United Nations

Friday, March 20, 2009

“Get the US out of the UN”. This sentiment, sometimes seen on bumper stickers, runs counter to the leadership role we need to play in a fractured world.

During the time I lived in Connecticut and worked in New York, I volunteered with the Christian Mission to the United Nations Community, an NGO (non-governmental organization) working within the structure of the UN.

As a result of that experience, I want to defend the UN…… sort of.

First, after meeting with hundreds of diplomats during my 10-year involvement with the Christian Mission, I am convinced that the UN as an institution and the large majority of the diplomats who serve there are well-intentioned. Well-intentioned and hardworking, but not always effective.

Second, I believe the UN is widely misunderstood in the US. It is viewed as a counterweight to our power. Although not stated this way in their charter, I’m convinced that the real purpose of the UN is to give a voice to the marginalized people of the world, and that is a noble purpose.

The day-to-day activities of the UN are carried out through a handful of large committees that range from peacekeeping to economic development to global health. One of these committees covers human rights, including children’s rights. This is where the UN intersects with the mission of Gladney.

The International Convention on the Rights of the Child was adopted by the UN General Assembly in 1989 and is considered a binding treaty among member nations. Its provisions focus on the rights, the dignity, the welfare and the protection of the child, as well as the preeminence of the family. It states: “The child should grow up in a family environment” and with respect to inter-country adoption, “the best interests of the child should be the paramount consideration”.

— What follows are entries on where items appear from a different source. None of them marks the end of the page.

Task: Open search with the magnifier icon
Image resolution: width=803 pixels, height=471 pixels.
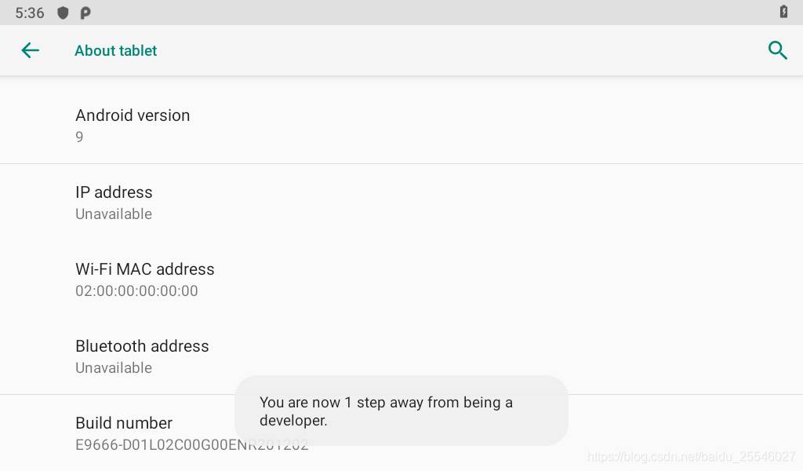Action: pos(777,50)
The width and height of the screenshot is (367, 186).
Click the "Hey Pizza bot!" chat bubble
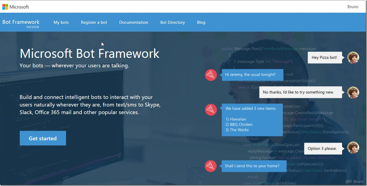click(x=324, y=58)
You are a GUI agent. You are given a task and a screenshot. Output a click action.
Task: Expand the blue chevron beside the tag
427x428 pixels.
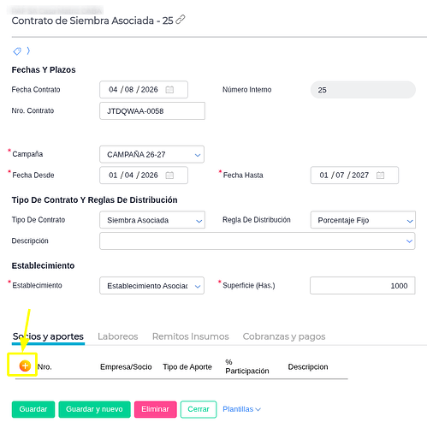tap(28, 51)
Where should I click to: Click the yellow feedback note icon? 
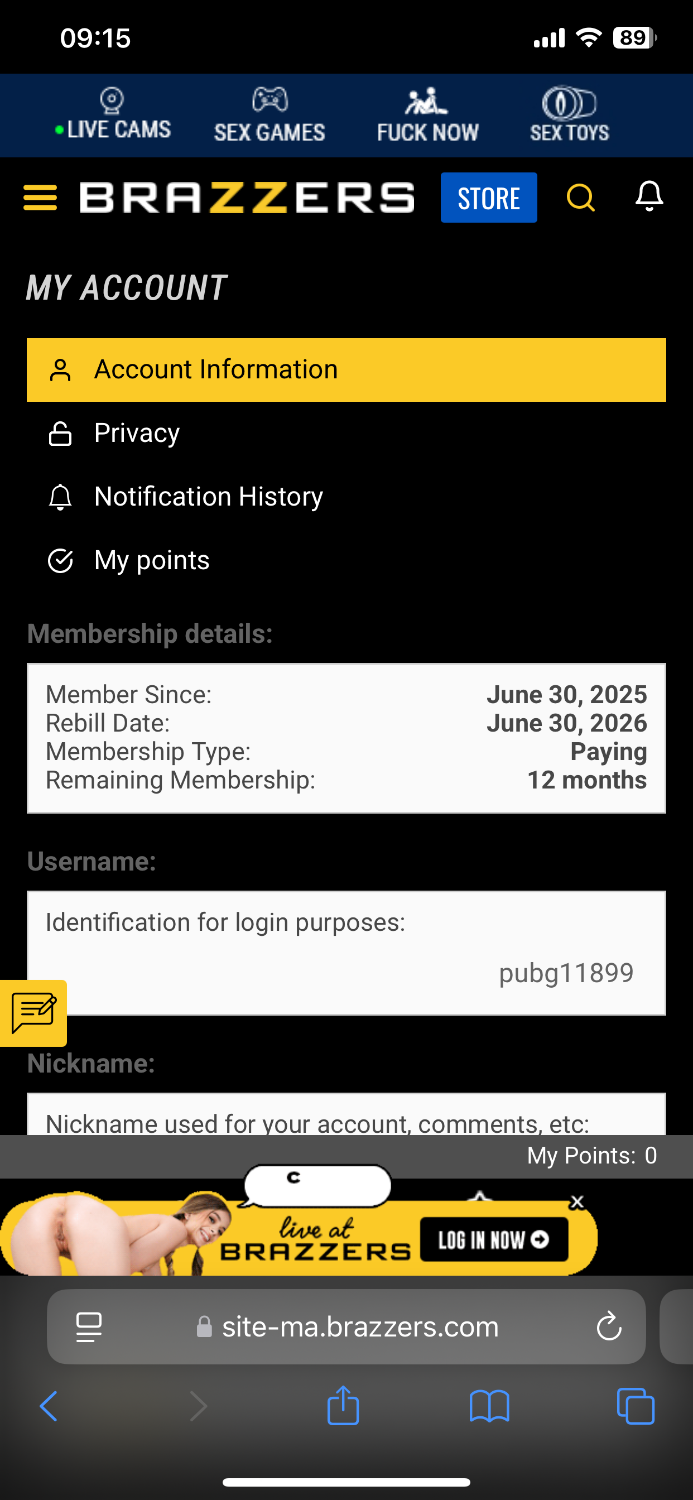34,1013
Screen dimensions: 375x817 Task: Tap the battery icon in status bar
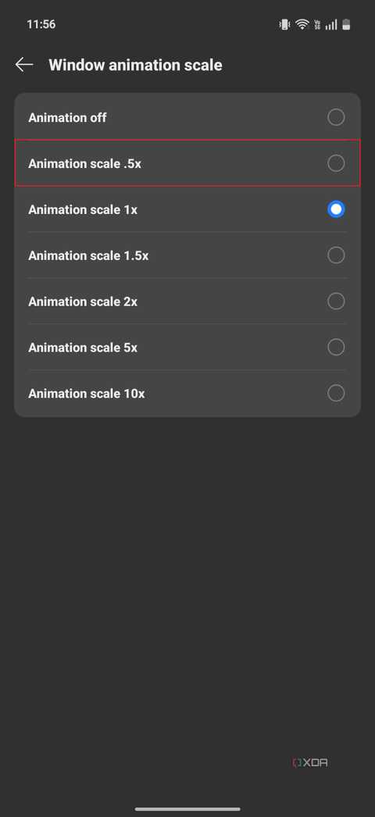pos(346,24)
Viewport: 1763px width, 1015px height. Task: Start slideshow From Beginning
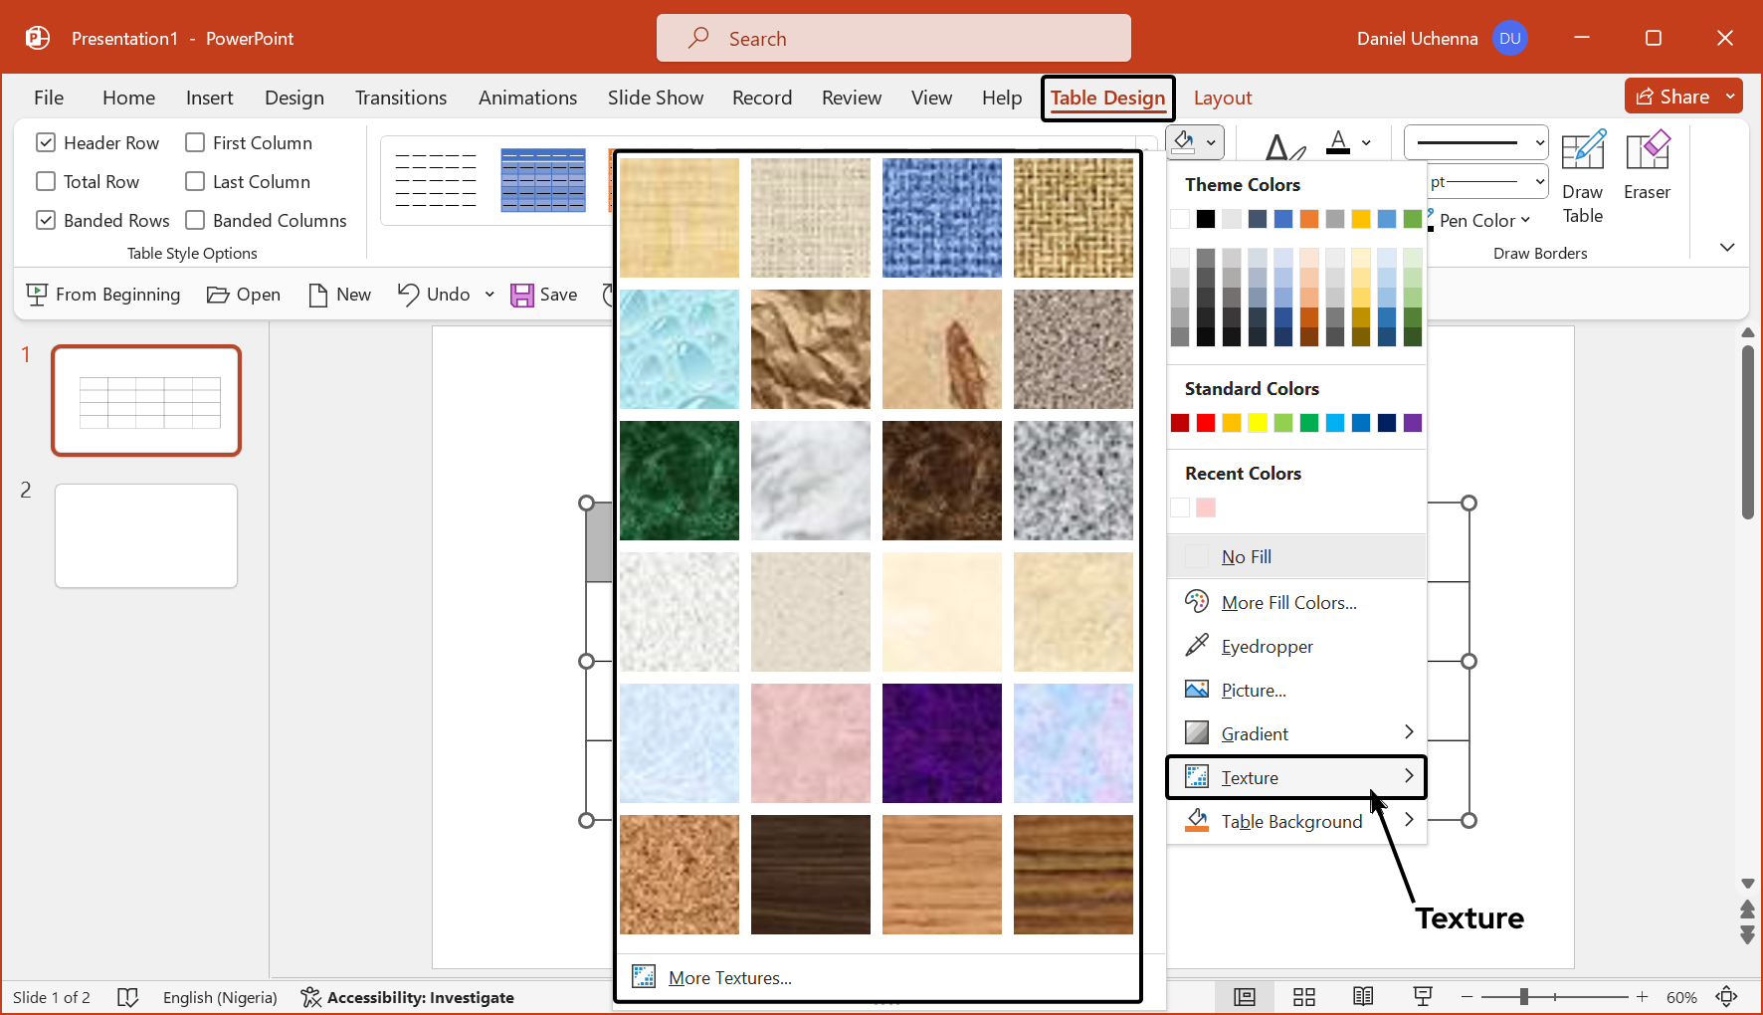pyautogui.click(x=104, y=295)
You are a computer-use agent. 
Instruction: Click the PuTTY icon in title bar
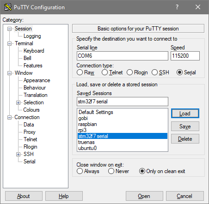click(8, 7)
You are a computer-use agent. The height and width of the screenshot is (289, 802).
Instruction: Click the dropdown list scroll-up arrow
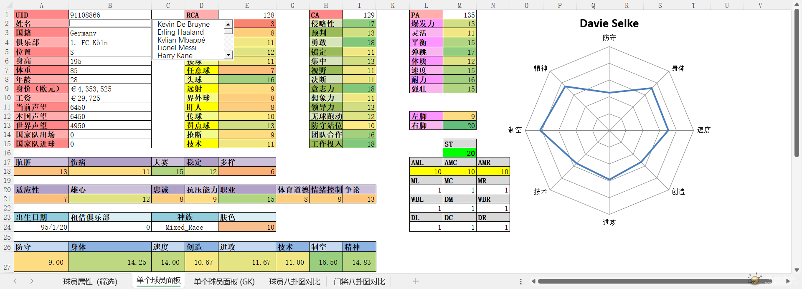pos(228,25)
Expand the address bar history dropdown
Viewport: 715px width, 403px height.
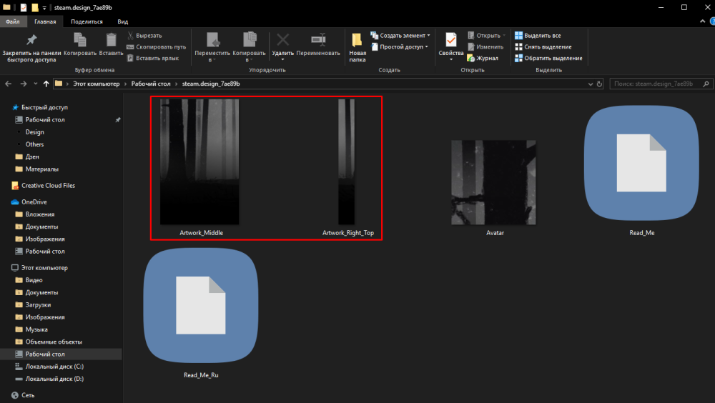coord(590,84)
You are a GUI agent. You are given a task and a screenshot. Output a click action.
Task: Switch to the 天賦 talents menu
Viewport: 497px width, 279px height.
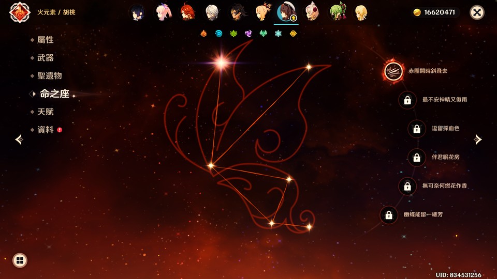(45, 112)
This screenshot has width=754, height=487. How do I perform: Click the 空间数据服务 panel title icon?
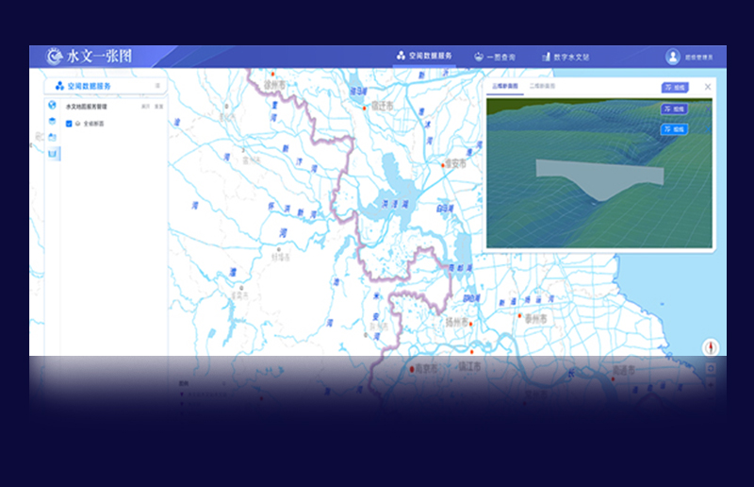coord(59,86)
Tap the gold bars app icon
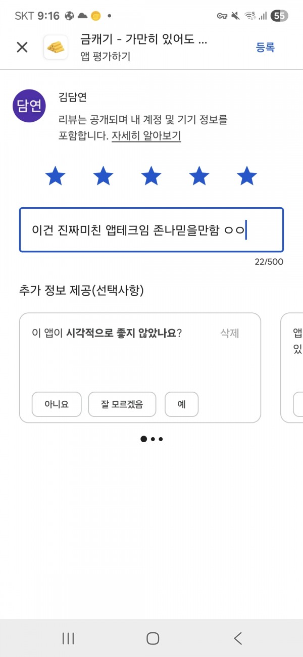Image resolution: width=303 pixels, height=657 pixels. pos(56,48)
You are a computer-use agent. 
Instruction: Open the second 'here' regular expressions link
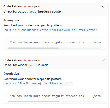pos(97,96)
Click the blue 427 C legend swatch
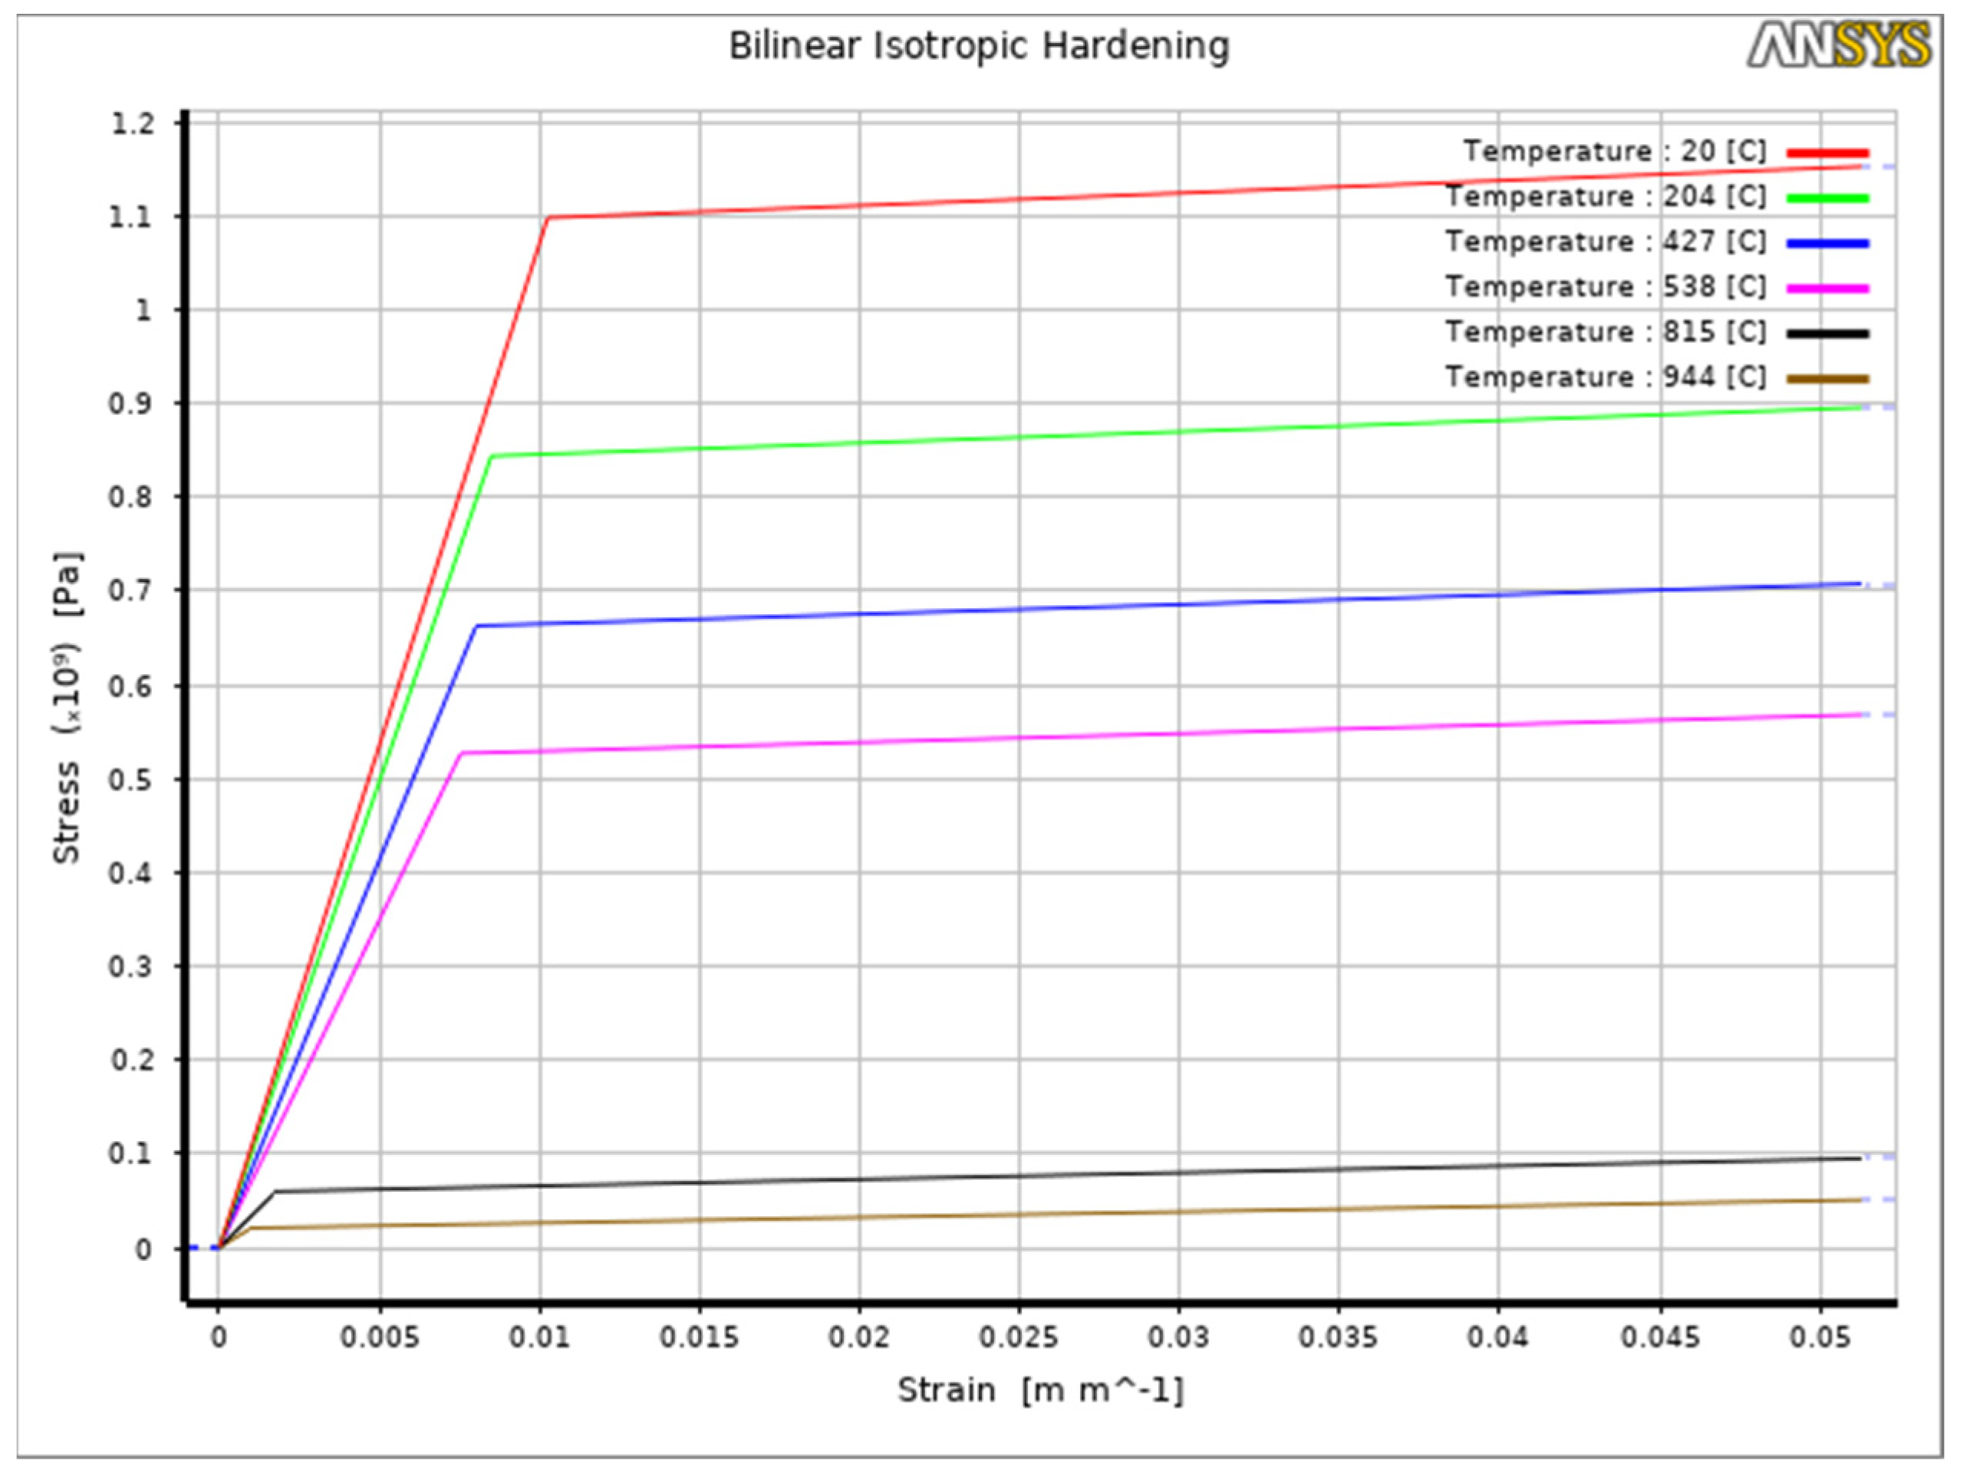Viewport: 1963px width, 1477px height. 1827,243
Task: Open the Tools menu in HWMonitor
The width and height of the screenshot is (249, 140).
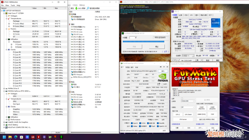Action: pos(12,5)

What if the world really operated this way ? What if these provisions were actually enforced ? We can dream, and we can try and work with the relevant UN agencies. Which brings us to UNICEF (United Nations Children’s Fund). UNICEF is part of the solution and part of the problem. UNICEF has done wonderful work around the world for the benefit of impoverished children. Sadly though, they are not inclined to see inter-country adoption as part of the solution to the millions of children in orphanages and on the streets. Nor do they give much credence to the efforts of adoption agencies to invest in the countries where they work, which Gladney does extensively.

The UN and UNICEF are not perfect, far from it. However, I am convinced they are well-meaning and capable of change. At Gladney, I encourage collaboration and Gladney has taken initiative to foster more collaborative behavior with other adoption agencies. My hope is that the US will begin to work more collaboratively within the walls of the UN, and that UNICEF and international adoption agencies would not work at cross purposes, but instead would collaborate effectively to improve the lives of children everywhere, especially the millions who have no concept of family.